[Input rows start]

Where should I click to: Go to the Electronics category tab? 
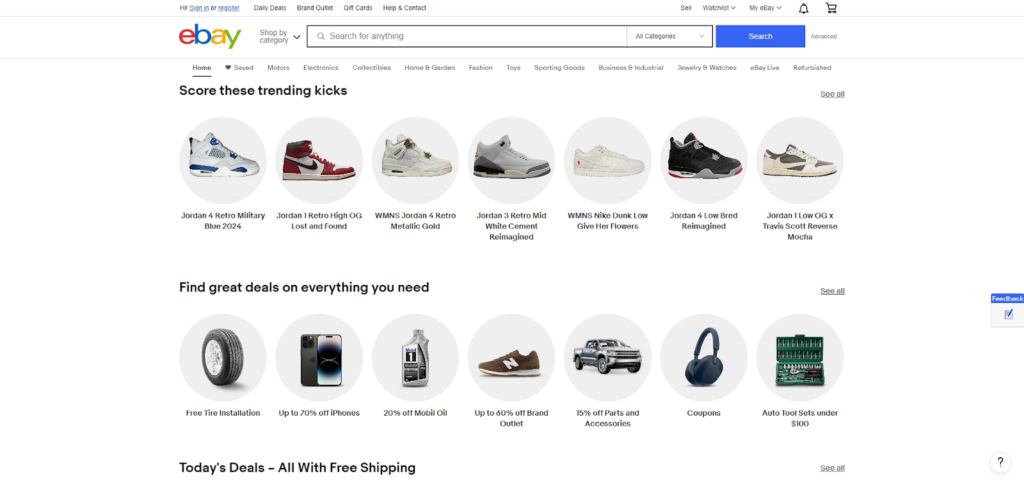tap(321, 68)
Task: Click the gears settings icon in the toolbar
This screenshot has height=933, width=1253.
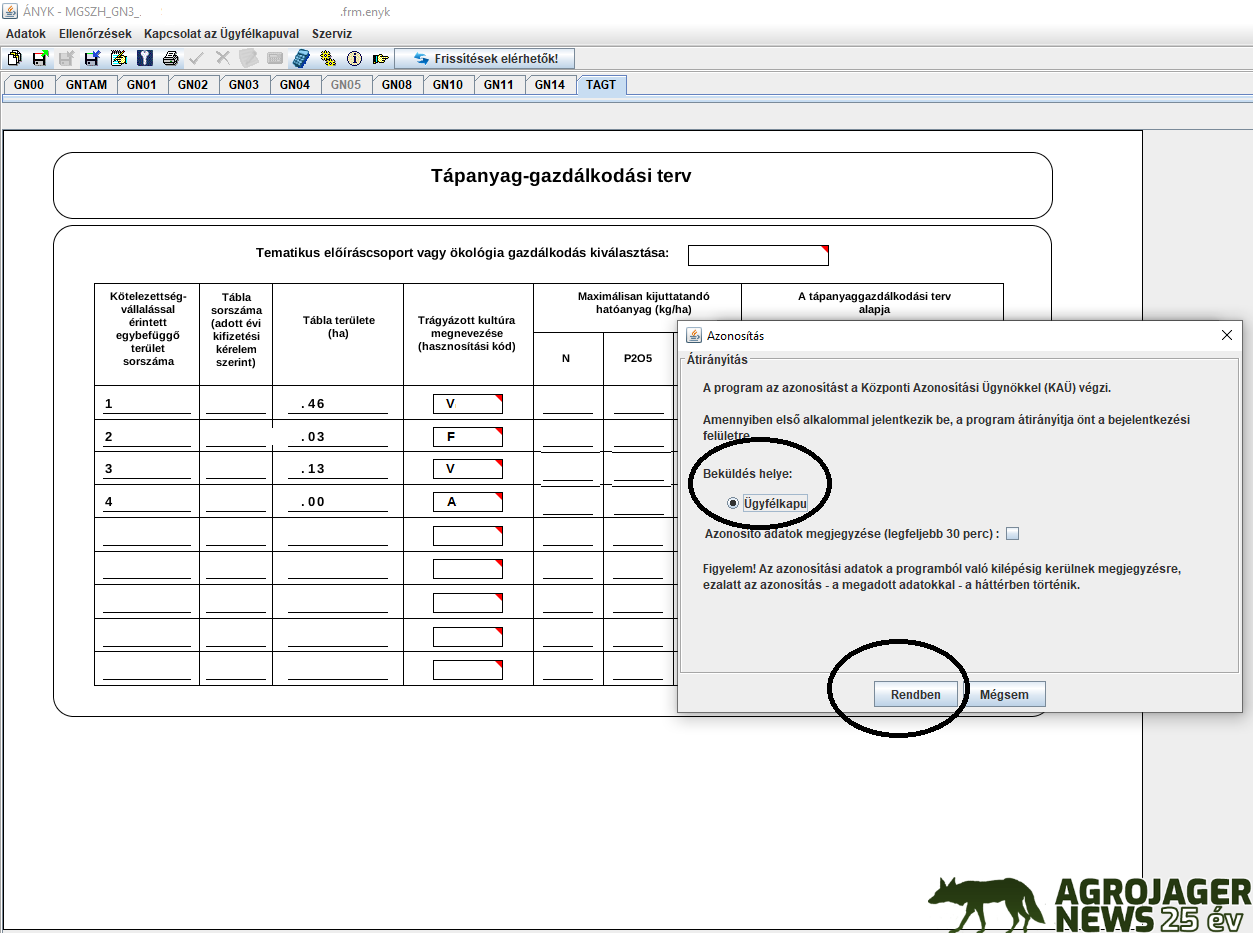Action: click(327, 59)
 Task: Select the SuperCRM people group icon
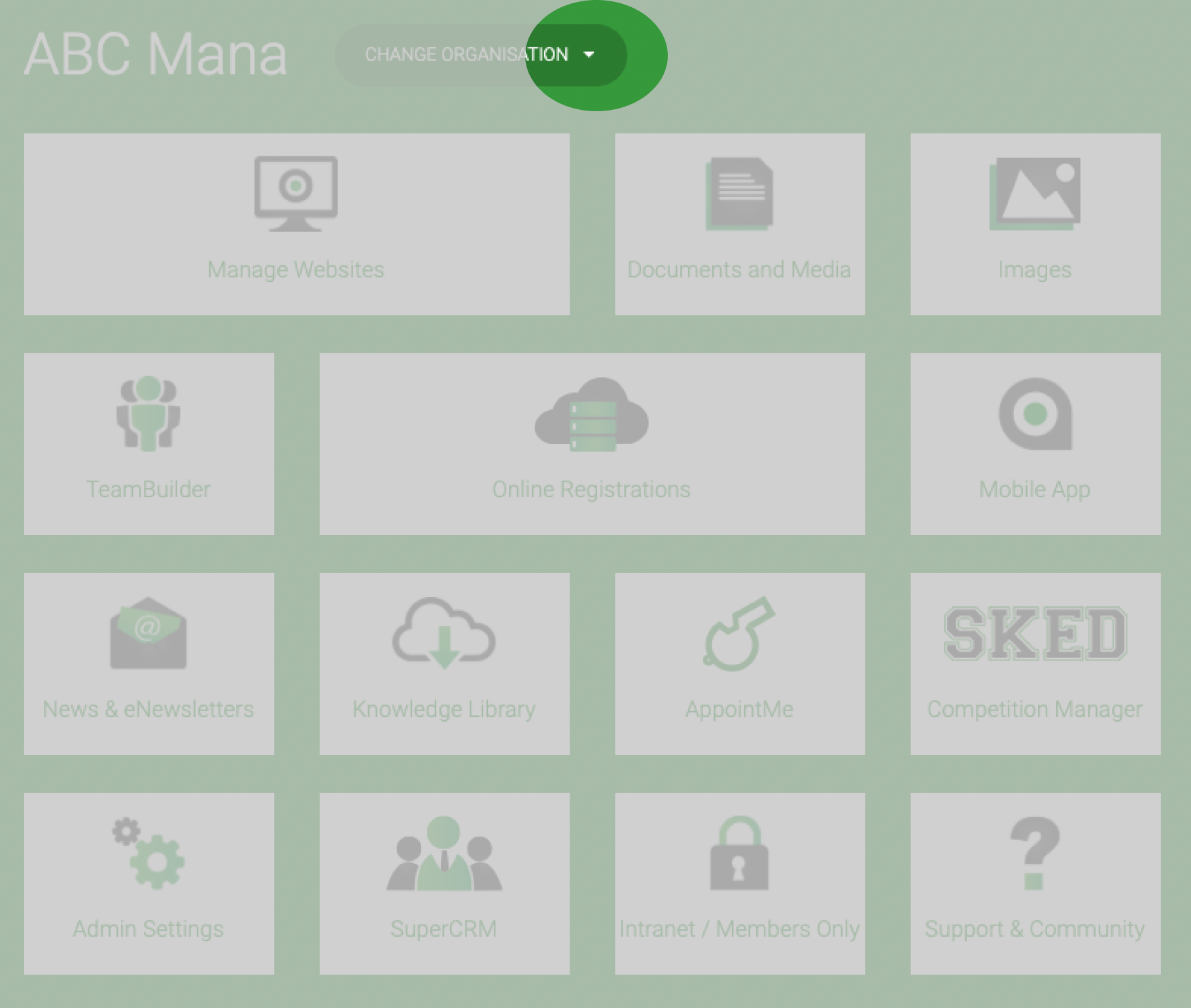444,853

[Input rows end]
[Input rows start]

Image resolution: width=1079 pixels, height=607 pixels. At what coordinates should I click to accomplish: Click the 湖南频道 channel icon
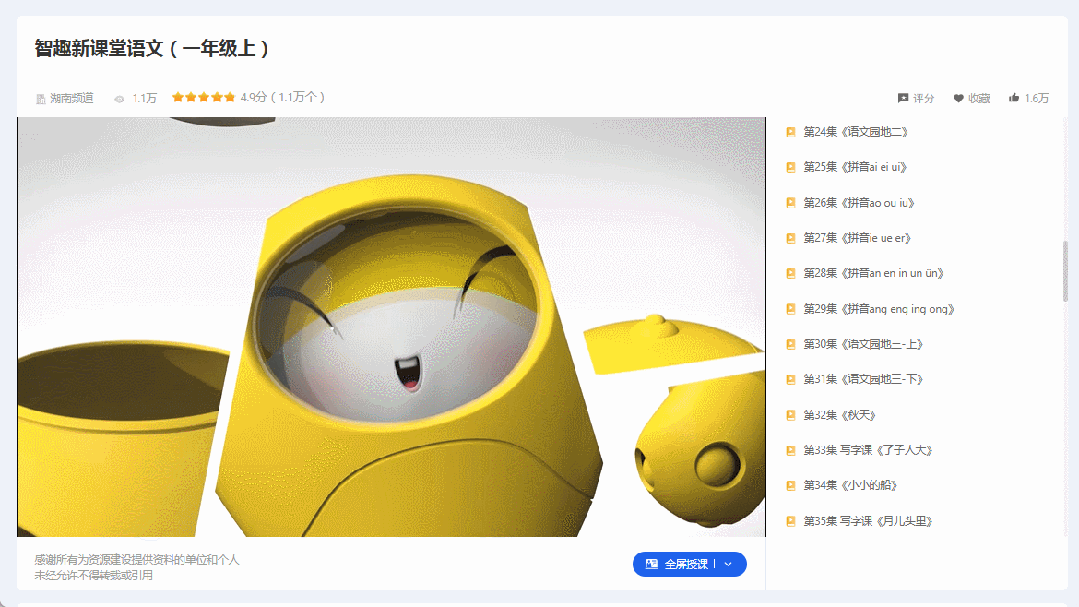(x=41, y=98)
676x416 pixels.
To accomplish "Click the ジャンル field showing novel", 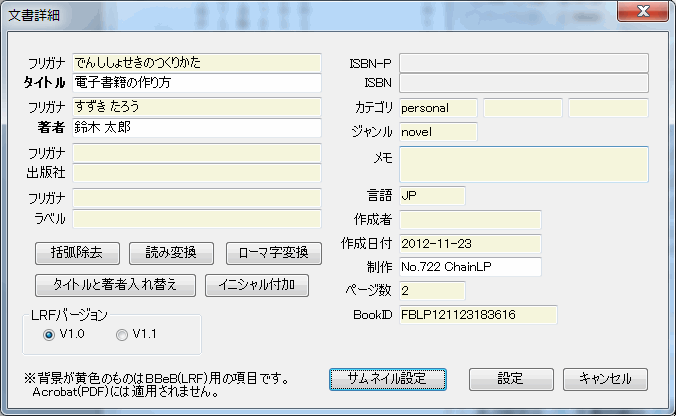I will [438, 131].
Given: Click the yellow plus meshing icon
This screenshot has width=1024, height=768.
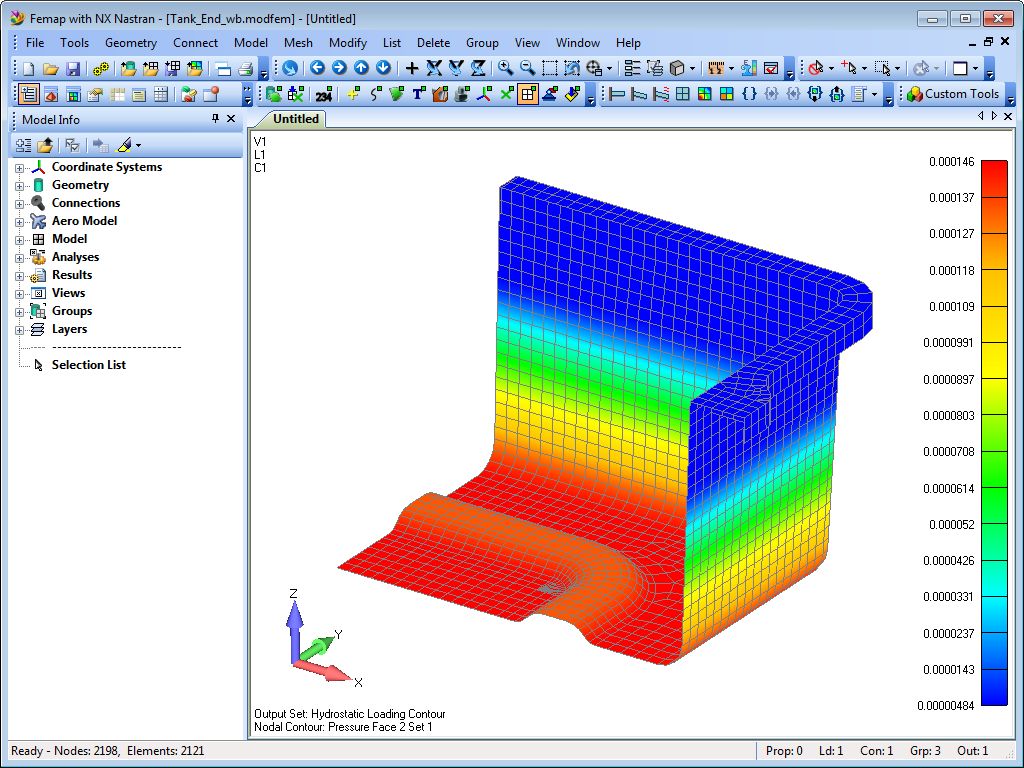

[Input rows end]
[Input rows start]

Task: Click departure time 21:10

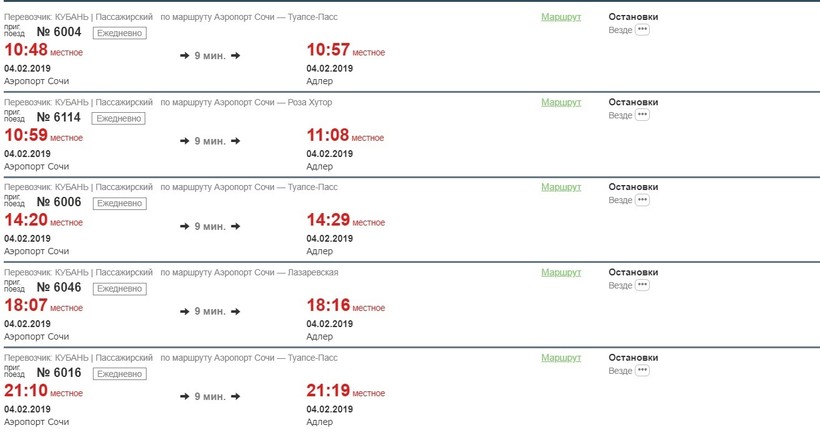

[Input rows end]

**Directive**
Copy out the records starting at the line that contains "Given: Click the yellow plus meshing icon" and ending after the line that contains "This screenshot has width=1024, height=768.".

**Response**
Given: Click the yellow plus meshing icon
This screenshot has width=1024, height=768.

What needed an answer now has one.